What are the various Network Topologies?

Hello Friends, In this blog post I am going to let you know about the various network topologies, which is also known as computer network topology.

The term topology refers to the way a network is laid out. either physically or logically. The connection of two or more devices forms a link and two or more links form a topology. Basically, there are five network topologies that are explained below one by one.

Network Topology: Mesh

In a mesh topology, every device has a dedicated point to point link to every other device. A fully connected mesh network has n(n-1)/2 physical channels to link n devices. To accommodate that links, every device on the network must have (n-1) input/output ports.


Mesh Network Topology has several advantages which are explained below:

The use of dedicated links guarantees that each connection can carry its own data load, thus eliminating the traffic problems that can occur when links must be shared by multiple devices.

It is robust. If one link damages, it does not incapacitate the entire system.

It enforces privacy or security. When every add sent message travels along a dedicated line, only the intended recipient sees it. Physical boundaries prevent other users from gaining access to a message.

The point to point links makes fault identification and fault isolation easy. Traffic can be routed to avoid links with suspected problems. This facility enables the network manager to discover the precise location of the fault and helps in finding its cause and solution.

The main disadvantage of mesh is the amount of cabling and I/O ports required.

Network Topology: Star

In star topology, each device has a dedicated point to point link only to a central controller called the hub. The devices are not directly linked to each other, but the controller acts as an exchange.

If one device wants to send data to another, it sends the data first to the hub which then relays it to the other device connected to it.


The advantage of star topology is –

Each device needs only one link and one I/O port to connect it to any number of others. This makes it easy to install and reconfigure.

Less cabling is required.

Easy to add, delete, or move devices as it involves only one connection between a device and hub.

Robustness; implies that if one link fails, only that link is affected other links remain active.

However, it requires more cabling than the tree, ring, or bus topology.

Network Topology: Tree

A tree topology is a variation of a star. Nodes in the tree are linked to the central hub as is done in star but every device is not directly plugged into a central hub. The majority of devices connected to a secondary hub that in turn is connected to the central hub.

The central hub in the tree is an active hub that contains a repeater to strengthen the transmission and to increase the distance a signal can travel.
The secondary hubs may be active or passive hubs.

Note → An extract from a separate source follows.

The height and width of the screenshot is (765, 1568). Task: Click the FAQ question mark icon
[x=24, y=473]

A passive hub provides a simple connection between the attached devices.


The advantage and disadvantages of the tree topology are generally the same as those of star. However, the addition of secondary hubs adds two more advantages:

It allows more devices to be attached to a single central hub and can increase the distance a signal can travel between devices.

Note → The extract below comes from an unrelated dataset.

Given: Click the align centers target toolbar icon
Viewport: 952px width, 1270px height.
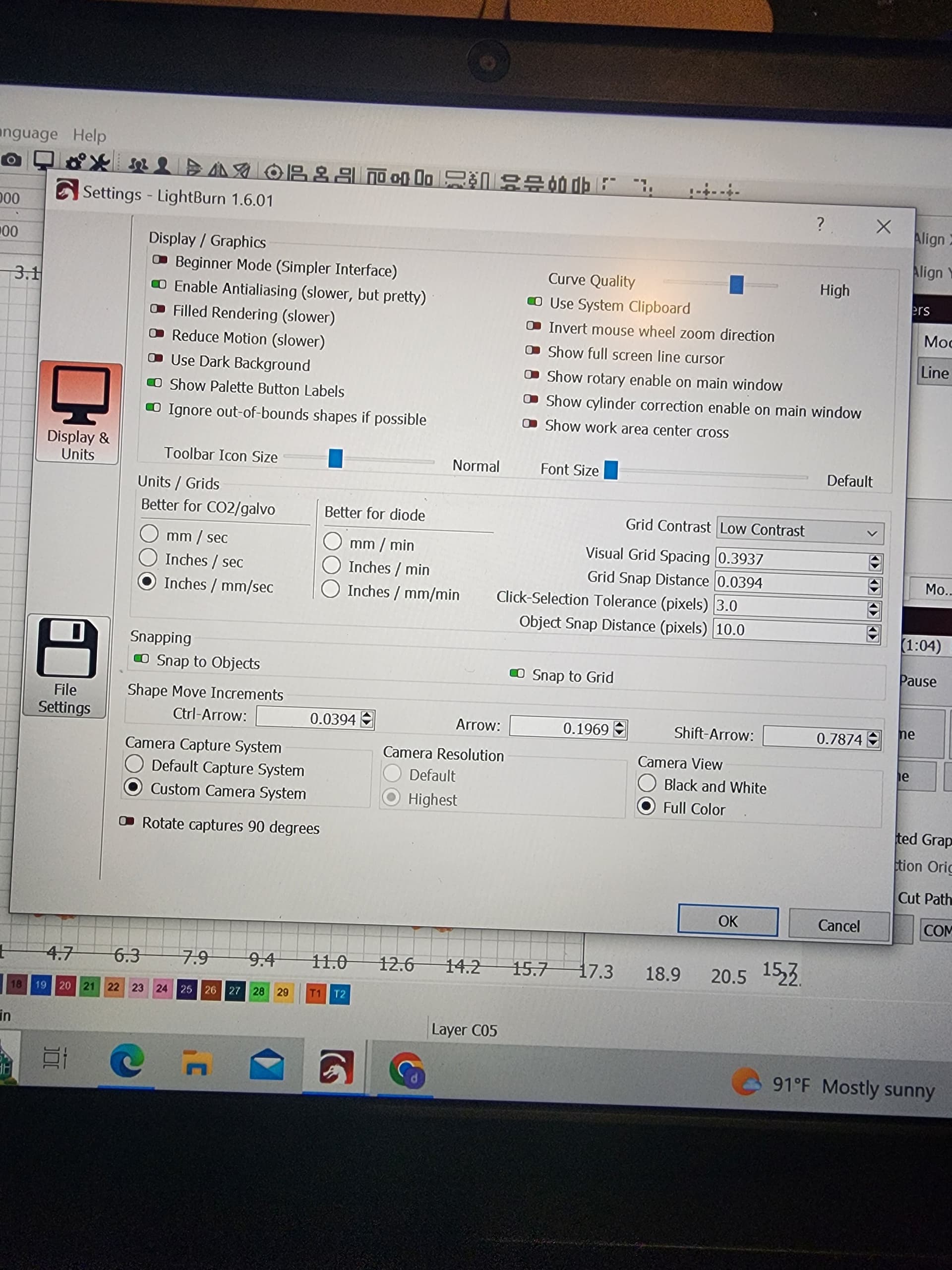Looking at the screenshot, I should tap(274, 171).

It allows the network to isolate and prioritize communications from different computers.

An example of a tree topology is cable TV technology.

Network Topology: Bus

A bus topology describes a multipoint configuration. Once long cable acts as a backbone to link all the devices in the network. Node is connected to the bus cable by drop lines and taps. As a signal travels along the back-bone, some of its energy is transformed into heat.

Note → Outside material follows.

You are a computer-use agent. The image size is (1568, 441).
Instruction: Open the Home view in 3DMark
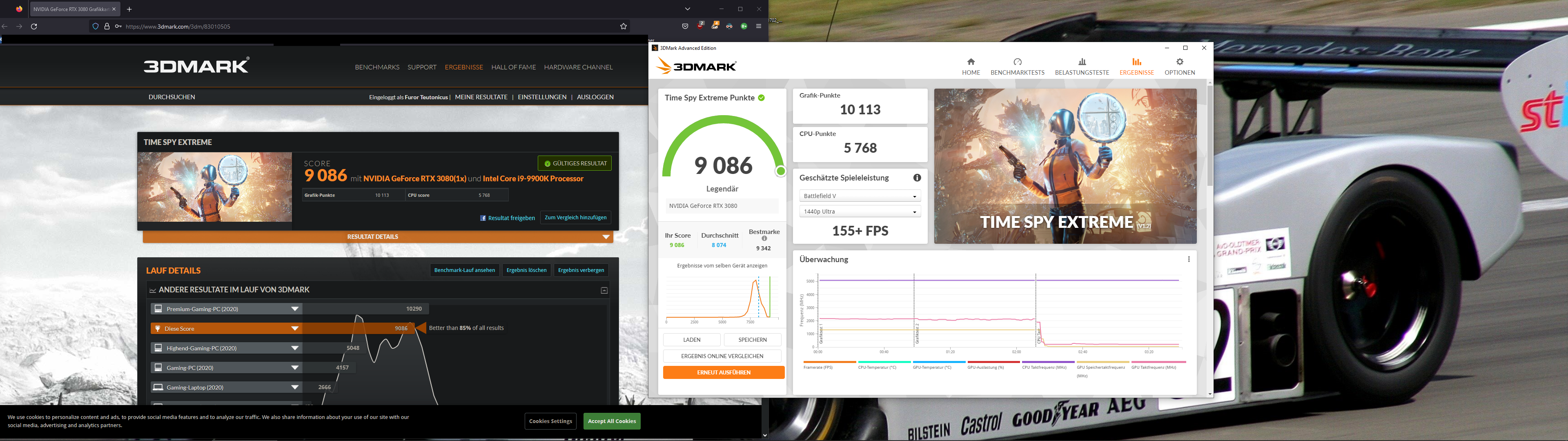970,66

Therefore, it becomes weaker the farther it has to travel. For this reason, there is a limit on the number of taps a bus can support and on the distance between those taps.

The advantage of bus topology is ease of installation. Backbone cable can be laid along the most efficient path, then connected to the nodes by drop lines of various lengths. Also, the bus uses less cabling than mesh, star or tree topologies.

Disadvantages include difficult reconfiguration and fault isolation. A bus is usually designed to be optimally efficient at installation. This poses difficult to add new devices. Also, signal reflection at the taps can cause degradation in quality which can be controlled by limiting the number of taps and spacing. In addition, faults and break in the bus cable stop all transmission.

Network Topology: Ring

In-ring topology, each device has a dedicated point to point line configuration only with the two devices on either side of it. A signal is passed along the ring in one direction, from device to device, until it reaches its destination. Each device has a repeater which regenerates the bits and passes them along to another device.


The major advantage of the ring topology is-

It is easy to install and reconfigure.

It is easy to add or delete a device as it requires to move only two connections.

Fault isolation is simplified.

The major constraints of ring topology are-

The media and traffic consideration (Maximum length and number of devices)

Unidirectional traffic can also be a demerit as a break in the ring can disable the entire network.